With the aesthetic orientation of health, beauty, youth and fashion, 169 Beauty Picture Network shows the beauty of beauty for the vast number of netizens and appreciates the beauty and feelings of the contemporary young female generation.
Source sharing:
1 ''' 2 What can I learn from my learning process? 3 python Learning Exchange Button qun,934109170 4 There are good learning tutorials, development tools and e-books in the group. 5 Share with you python Enterprises'Current Demand for Talents and How to Learn Well from Zero Foundation python,And learn what. 6 ''' 7 import requests 8 from pyquery import PyQuery as pq 9 import os 10 headers={ 11 'user-agent':'Mozilla/5.0 (Windows NT 10.0; WOW64) AppleWebKit/537.36 (KHTML, like Gecko) Chrome/58.0.3029.110 Safari/537.36 SE 2.X MetaSr 1.0' 12 } 13 14 #A module for downloading pictures 15 def Download_the_module(file,tehurl): 16 count = 1 17 # Go to the website and download pictures 18 The_second_request = requests.get(tehurl, headers=headers).text 19 # download 20 The_doc = pq(The_second_request) 21 Download_the_pictures = The_doc('.big_img') 22 Take_out_the=pq(Download_the_pictures.html()) 23 Extract_the=Take_out_the.find('img').items() 24 for i in Extract_the: 25 save=i.attr('src') 26 #print(save) 27 The_sponse=requests.get(save,headers=headers) 28 The_name='F:/picture/'+file 29 Save_the_address = str(The_name) 30 # Check if there is image Create a directory if it does not exist 31 if not os.path.exists(Save_the_address): 32 33 34 os.makedirs('F:/picture/' + file) 35 else: 36 37 38 with open(Save_the_address+'/%s.jpg'%count,'wb')as f: 39 f.write(The_sponse.content) 40 print('Downloaded%s Zhang'%count) 41 count += 1 42 #Crawl address 43 def Climb_to_address(page): 44 45 URL='https://www.169tp.com/gaogensiwa/list_3_%s.html'%page 46 sponse=requests.get(URL,headers=headers) 47 sponse.encoding='gbk' 48 encodin=sponse.text 49 doc=pq(encodin) 50 extract=doc('.pic').items() 51 for i in extract: 52 #file name 53 The_file_name=i.text() 54 #Extracted website 55 The_url=i.attr('href') 56 57 Download_the_module(The_file_name,The_url) 58 59 #There are 616 pages altogether. 60 a=int(input('Please enter the number of pages to start crawling:')) 61 b=int(input('Please enter the number of pages that end crawling:')) 62 Climb_to_address(a,b)

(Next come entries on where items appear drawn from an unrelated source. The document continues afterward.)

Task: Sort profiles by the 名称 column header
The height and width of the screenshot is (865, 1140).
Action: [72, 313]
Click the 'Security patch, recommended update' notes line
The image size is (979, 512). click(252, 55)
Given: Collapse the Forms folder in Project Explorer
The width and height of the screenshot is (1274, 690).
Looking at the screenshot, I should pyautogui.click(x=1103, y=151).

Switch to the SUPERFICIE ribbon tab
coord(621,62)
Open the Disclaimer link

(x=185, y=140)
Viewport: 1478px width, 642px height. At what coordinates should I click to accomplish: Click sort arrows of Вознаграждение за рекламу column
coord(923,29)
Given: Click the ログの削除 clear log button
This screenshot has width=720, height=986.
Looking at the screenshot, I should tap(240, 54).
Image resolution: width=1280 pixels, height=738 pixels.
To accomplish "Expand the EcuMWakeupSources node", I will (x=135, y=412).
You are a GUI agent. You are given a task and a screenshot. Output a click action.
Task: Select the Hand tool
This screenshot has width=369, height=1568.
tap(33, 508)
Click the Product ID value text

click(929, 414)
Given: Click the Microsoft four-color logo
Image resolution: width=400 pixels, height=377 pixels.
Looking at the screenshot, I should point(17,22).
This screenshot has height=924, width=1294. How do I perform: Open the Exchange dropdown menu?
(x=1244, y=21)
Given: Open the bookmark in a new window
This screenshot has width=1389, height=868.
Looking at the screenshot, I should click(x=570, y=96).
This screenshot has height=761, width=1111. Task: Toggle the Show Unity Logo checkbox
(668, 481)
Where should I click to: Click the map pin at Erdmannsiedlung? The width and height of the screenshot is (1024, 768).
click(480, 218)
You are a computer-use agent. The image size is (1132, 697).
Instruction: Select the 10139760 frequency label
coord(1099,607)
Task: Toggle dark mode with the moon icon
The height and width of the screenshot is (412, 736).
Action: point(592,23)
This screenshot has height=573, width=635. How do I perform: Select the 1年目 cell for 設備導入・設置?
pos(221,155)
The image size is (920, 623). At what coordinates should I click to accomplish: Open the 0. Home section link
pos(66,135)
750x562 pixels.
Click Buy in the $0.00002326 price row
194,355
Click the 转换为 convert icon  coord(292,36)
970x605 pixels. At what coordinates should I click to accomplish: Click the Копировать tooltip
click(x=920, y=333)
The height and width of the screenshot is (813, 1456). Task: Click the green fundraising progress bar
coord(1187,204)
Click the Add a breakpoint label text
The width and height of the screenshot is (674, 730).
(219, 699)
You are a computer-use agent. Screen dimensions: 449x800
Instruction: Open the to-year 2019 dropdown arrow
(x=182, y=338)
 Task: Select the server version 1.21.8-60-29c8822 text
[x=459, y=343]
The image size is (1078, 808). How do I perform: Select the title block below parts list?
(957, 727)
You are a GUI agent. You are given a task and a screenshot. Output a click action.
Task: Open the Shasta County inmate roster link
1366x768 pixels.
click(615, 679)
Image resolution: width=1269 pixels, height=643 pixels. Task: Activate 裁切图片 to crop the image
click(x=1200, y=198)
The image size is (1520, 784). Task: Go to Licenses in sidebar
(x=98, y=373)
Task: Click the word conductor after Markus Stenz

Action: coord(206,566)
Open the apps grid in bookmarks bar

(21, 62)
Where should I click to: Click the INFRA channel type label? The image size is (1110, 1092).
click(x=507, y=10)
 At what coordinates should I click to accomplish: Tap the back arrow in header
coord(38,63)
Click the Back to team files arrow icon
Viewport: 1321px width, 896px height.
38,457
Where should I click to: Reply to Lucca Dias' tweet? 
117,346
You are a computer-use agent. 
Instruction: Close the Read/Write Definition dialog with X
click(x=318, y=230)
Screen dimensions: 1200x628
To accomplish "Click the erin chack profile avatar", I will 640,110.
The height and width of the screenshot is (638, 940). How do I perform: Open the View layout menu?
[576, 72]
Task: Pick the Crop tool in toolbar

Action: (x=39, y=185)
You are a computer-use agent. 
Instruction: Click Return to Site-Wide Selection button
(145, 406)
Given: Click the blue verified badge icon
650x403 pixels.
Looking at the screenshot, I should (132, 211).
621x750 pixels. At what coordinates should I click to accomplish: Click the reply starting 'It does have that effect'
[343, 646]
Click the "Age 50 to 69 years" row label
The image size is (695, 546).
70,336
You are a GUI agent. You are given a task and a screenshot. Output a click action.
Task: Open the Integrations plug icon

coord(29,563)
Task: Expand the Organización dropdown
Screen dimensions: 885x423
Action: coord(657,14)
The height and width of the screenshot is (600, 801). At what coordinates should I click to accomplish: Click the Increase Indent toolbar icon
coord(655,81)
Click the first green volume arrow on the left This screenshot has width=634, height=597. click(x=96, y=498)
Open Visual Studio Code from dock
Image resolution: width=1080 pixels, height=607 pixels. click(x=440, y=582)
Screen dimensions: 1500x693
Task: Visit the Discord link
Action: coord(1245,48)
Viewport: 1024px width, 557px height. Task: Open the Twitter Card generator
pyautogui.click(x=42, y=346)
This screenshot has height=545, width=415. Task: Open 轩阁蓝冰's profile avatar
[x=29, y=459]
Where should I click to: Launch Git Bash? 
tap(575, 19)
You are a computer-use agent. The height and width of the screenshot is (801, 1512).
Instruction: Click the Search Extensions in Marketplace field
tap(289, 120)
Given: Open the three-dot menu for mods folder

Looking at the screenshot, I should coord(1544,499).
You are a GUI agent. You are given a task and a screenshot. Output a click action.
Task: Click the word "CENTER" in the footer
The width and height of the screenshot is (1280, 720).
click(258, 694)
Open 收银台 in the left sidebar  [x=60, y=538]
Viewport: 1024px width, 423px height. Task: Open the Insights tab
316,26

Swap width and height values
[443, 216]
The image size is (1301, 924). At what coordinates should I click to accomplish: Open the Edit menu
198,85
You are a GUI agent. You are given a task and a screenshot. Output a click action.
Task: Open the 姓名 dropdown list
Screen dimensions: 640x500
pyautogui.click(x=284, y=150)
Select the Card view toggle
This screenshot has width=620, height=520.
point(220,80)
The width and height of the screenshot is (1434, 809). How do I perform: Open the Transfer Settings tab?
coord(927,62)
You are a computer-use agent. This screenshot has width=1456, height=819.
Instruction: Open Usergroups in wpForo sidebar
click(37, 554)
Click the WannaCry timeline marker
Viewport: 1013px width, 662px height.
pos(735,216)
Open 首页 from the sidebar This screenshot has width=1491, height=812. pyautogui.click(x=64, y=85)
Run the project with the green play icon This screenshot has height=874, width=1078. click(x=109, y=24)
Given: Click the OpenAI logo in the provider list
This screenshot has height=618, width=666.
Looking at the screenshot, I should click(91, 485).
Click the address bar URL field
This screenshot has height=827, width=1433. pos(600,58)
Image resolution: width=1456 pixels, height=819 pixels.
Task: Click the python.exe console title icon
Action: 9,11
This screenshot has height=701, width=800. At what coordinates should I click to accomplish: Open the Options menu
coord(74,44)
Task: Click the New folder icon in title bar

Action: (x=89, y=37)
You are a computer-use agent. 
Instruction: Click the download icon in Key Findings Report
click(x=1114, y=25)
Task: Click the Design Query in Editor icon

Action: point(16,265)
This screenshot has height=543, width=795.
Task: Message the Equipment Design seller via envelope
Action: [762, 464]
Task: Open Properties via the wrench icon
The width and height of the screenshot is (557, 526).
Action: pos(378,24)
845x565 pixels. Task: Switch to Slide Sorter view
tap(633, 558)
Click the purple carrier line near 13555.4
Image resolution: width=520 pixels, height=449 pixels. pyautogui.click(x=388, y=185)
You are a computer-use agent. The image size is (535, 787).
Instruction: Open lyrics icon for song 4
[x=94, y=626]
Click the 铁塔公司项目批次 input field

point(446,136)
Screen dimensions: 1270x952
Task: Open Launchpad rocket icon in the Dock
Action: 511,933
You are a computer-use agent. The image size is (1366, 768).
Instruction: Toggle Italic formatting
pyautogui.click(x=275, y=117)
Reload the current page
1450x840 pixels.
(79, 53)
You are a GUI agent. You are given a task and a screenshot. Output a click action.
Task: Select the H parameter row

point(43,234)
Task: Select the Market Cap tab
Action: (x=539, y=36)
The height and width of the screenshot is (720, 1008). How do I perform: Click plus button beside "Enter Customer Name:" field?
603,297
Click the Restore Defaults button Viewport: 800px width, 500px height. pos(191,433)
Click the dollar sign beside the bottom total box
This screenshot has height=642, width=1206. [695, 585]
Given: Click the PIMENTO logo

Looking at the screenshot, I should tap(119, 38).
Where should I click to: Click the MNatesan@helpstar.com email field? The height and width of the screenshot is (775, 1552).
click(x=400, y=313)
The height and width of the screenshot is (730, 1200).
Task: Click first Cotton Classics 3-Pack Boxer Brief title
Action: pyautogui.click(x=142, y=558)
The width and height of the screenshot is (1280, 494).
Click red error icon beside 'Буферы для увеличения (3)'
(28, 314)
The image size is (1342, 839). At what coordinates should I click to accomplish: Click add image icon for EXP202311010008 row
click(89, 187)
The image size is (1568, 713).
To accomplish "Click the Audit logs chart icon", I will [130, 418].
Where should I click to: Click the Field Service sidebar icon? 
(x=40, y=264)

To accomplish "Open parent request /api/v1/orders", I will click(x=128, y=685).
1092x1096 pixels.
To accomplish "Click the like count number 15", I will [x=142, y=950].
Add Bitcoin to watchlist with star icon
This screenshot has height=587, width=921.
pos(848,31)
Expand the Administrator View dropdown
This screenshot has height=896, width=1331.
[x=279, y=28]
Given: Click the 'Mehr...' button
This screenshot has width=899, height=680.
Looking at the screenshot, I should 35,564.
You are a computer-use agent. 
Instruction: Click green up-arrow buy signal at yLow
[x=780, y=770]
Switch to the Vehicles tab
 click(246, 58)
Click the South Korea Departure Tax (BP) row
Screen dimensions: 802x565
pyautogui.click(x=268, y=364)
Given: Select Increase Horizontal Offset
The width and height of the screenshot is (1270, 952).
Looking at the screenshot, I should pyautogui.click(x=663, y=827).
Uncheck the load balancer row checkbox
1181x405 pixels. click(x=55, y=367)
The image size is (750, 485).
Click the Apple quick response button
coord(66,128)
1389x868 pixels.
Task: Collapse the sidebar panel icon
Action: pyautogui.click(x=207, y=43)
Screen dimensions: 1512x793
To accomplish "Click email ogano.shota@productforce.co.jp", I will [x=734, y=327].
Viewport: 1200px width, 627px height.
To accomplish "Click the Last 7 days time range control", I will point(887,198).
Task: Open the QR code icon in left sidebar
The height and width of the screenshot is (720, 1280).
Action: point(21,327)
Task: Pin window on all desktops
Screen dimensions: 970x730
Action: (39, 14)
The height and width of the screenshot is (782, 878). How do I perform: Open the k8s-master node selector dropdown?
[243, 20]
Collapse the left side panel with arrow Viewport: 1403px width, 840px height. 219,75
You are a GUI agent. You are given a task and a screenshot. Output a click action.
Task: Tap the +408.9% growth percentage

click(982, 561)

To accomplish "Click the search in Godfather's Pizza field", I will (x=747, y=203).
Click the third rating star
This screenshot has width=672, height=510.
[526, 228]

One advantage of using Python is that it can do repetitive work instead of us, release our labor force, and let us have time to do what we like (Tou Lan).
There are two problems with this crawler. One is: crawling the website does not have any anti climbing mechanism, so you basically do not need to add anything to header. Setting up session and cookie also provides us with great convenience, and the code is simple to write. The second problem is: the program can not be interrupted, but once interrupted, you have to start downloading again, so there should be a way to set where the crawler starts to crawl. In fact, this problem is not difficult to solve, just as homework, you can try it when you have time!